===== Исходный отрывок

Сказал тихо, почти неслышно.

Фельетон был послан в номер – досылом. И на следующий день напечатан без малейших купюр и исправлений.

И вслед за фельетоном на завод выехала группа следователей Прокуратуры СССР.

И вновь я поражался мужеству и отваге Алексея Васильевича Гребнева. И страшно было мне его огорчить хотя бы малейшей ошибкой или неточностью. Много дней после выхода каждой статьи, и этой в особенности, я дрожал, как пескарь: не обнаружится ли какой промах? Но, слава Богу, проносило. И так все десять лет моей работы в «Известиях». Слава Богу!

Евреи за фельетон не обиделись, видно, муравейник этот сочли интернациональным.

В редакции все меньше оставалось закутков, куда бы я мог заглянуть, где бы меня ждали или желали видеть. В комнате с Еленой Дмитриевной Розановой мне было тягостно,- тут был проходной двор, да еще такой шумливый, такой беспокойный. И чем больше я проникал в суть дел и бесед наших дамочек, тем больше они меня раздражали – до того, что иногда хотелось крикнуть: «Прекратите свой гнусный базар!»

==========
===== Данные

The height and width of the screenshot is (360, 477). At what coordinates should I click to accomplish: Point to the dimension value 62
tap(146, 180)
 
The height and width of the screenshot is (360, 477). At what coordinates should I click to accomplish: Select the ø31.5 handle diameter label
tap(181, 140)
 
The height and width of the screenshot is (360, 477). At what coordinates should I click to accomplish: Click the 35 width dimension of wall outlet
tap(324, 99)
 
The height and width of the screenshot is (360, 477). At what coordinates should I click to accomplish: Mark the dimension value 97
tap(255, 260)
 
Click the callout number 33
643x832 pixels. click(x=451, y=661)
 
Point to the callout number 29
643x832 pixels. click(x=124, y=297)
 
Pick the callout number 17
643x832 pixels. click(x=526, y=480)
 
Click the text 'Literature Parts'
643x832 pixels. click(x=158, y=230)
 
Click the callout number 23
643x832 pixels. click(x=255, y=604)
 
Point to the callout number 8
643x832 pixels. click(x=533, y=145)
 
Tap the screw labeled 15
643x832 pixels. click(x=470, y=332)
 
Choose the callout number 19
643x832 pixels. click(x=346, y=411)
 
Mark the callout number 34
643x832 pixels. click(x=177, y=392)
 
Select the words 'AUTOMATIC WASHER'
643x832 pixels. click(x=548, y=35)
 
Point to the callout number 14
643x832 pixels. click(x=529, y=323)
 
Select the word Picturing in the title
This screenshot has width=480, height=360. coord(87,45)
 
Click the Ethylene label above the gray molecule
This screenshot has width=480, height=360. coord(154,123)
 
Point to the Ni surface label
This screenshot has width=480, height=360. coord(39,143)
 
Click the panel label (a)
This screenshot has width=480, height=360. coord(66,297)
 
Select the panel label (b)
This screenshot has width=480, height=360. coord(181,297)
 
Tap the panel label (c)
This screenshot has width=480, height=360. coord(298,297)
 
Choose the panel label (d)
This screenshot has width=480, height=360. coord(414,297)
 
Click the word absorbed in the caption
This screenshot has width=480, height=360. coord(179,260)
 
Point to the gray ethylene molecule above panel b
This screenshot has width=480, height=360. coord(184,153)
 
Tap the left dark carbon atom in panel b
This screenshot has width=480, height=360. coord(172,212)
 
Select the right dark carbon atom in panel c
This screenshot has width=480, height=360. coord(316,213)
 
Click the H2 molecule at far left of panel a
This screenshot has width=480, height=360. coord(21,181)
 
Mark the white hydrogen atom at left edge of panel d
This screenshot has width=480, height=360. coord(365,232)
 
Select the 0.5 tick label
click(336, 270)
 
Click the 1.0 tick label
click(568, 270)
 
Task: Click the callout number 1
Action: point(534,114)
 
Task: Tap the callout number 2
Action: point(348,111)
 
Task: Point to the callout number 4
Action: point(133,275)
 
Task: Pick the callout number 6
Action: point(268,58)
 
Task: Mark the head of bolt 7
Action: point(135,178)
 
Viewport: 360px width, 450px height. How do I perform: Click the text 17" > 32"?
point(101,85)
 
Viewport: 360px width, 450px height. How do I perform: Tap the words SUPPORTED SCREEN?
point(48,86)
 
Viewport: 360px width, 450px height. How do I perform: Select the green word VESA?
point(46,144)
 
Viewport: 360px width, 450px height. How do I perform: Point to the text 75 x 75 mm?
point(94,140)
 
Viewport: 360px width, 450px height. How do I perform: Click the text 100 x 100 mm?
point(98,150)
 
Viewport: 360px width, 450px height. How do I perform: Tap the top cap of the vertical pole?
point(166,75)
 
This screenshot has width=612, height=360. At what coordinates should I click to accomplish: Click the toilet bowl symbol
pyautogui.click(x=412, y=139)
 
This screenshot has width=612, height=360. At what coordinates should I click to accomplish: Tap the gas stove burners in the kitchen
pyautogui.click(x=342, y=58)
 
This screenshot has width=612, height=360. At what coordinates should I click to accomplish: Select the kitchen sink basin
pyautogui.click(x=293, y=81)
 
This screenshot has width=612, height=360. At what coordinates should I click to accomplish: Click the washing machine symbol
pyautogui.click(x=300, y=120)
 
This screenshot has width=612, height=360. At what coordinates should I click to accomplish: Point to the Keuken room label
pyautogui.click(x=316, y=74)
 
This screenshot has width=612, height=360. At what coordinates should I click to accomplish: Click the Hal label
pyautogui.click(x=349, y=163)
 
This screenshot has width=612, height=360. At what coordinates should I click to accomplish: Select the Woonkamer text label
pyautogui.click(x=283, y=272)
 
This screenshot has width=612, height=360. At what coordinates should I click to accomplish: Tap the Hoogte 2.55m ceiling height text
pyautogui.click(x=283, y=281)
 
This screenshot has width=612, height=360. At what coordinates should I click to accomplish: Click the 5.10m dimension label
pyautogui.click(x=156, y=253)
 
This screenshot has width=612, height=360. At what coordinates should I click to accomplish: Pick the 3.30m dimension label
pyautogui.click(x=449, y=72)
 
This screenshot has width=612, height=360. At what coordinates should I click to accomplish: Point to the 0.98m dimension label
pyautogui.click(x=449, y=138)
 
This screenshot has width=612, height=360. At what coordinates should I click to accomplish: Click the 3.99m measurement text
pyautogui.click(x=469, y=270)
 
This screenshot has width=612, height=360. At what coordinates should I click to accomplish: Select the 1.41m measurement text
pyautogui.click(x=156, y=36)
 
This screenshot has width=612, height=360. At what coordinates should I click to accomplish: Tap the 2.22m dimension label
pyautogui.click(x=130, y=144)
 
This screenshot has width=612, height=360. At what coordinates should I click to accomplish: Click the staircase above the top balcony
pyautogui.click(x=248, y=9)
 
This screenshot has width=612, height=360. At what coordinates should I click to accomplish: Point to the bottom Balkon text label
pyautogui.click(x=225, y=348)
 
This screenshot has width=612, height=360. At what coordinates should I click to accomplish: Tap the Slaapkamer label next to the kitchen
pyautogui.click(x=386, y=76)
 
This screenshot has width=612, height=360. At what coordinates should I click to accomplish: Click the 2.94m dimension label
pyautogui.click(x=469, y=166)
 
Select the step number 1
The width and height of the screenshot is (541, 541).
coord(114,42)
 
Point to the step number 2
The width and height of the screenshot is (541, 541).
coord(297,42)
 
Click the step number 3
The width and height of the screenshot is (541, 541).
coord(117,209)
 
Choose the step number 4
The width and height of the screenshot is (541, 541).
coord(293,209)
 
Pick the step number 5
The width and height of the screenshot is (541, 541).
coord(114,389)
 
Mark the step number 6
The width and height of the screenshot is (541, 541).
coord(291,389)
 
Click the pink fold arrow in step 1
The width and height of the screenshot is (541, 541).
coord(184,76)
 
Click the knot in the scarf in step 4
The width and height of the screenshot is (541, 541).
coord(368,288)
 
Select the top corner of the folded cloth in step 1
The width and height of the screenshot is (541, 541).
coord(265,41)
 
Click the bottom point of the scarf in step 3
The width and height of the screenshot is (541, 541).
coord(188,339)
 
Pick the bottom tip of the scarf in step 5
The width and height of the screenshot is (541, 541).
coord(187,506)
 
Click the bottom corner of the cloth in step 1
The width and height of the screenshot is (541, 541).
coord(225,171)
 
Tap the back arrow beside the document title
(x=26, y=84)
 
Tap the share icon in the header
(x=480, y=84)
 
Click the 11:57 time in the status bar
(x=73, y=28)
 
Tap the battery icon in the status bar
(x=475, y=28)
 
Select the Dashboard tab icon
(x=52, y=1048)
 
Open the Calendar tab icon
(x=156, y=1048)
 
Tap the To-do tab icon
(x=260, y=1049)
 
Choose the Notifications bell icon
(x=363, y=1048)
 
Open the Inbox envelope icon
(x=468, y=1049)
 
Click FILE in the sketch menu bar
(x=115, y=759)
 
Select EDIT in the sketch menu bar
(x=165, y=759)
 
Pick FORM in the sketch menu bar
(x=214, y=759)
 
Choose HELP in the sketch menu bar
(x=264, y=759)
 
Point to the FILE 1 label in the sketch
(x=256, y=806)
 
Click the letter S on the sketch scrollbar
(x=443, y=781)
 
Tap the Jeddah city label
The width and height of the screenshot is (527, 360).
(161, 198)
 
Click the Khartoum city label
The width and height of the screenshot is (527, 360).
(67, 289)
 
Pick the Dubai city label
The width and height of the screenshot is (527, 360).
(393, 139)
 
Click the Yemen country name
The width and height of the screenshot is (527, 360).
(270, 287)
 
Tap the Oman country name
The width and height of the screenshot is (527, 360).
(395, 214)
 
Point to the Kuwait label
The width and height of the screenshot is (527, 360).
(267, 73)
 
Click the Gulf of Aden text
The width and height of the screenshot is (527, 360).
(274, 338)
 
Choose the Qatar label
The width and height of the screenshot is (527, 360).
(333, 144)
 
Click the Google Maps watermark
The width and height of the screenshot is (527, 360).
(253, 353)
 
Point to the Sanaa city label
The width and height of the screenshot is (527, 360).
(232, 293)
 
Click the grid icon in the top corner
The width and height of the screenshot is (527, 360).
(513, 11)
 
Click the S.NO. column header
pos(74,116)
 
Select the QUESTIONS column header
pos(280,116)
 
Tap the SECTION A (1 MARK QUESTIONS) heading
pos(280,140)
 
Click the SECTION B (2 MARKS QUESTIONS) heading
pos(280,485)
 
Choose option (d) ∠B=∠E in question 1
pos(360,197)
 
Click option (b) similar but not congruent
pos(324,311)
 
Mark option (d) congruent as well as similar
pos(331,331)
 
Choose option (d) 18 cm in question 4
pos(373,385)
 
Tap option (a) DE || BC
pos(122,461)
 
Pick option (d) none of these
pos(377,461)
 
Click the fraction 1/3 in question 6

==========

Задания ▸
1. Обновите часть отрывка, начиная с «И вновь я поражался» и заканчивая «этот сочли интернациональным.», заменив «пескарь» на «осиновый лист».
2. Перечислите все имена людей и названия учреждений, которые упомянуты в отрывке.
Для выполнения нужен только отрывок.

Результаты ▸
1.
И вновь я поражался мужеству и отваге Алексея Васильевича Гребнева. И страшно было мне его огорчить хотя бы малейшей ошибкой или неточностью. Много дней после выхода каждой статьи, и этой в особенности, я дрожал, как осиновый лист: не обнаружится ли какой промах? Но, слава Богу, проносило. И так все десять лет моей работы в «Известиях». Слава Богу!

Евреи за фельетон не обиделись, видно, муравейник этот сочли интернациональным.

2.
Алексей Васильевич Гребнев
Прокуратура СССР
«Известия»
Елена Дмитриевна Розанова